▸ **EXERCISE**
Find each line in the material below that contains the string "click", matching case exactly, and copy those lines out in full.

(Item-finding records)
*****

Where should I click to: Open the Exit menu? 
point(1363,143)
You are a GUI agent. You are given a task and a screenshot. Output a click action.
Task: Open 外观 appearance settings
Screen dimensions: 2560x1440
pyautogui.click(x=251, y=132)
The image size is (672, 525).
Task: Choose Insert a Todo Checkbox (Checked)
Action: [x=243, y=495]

*****

▸ **RESULT FOR THIS EXERCISE**
Where should I click to: Open the Exit menu? 
You are a GUI agent. You are given a task and a screenshot. Output a click action.
pyautogui.click(x=251, y=132)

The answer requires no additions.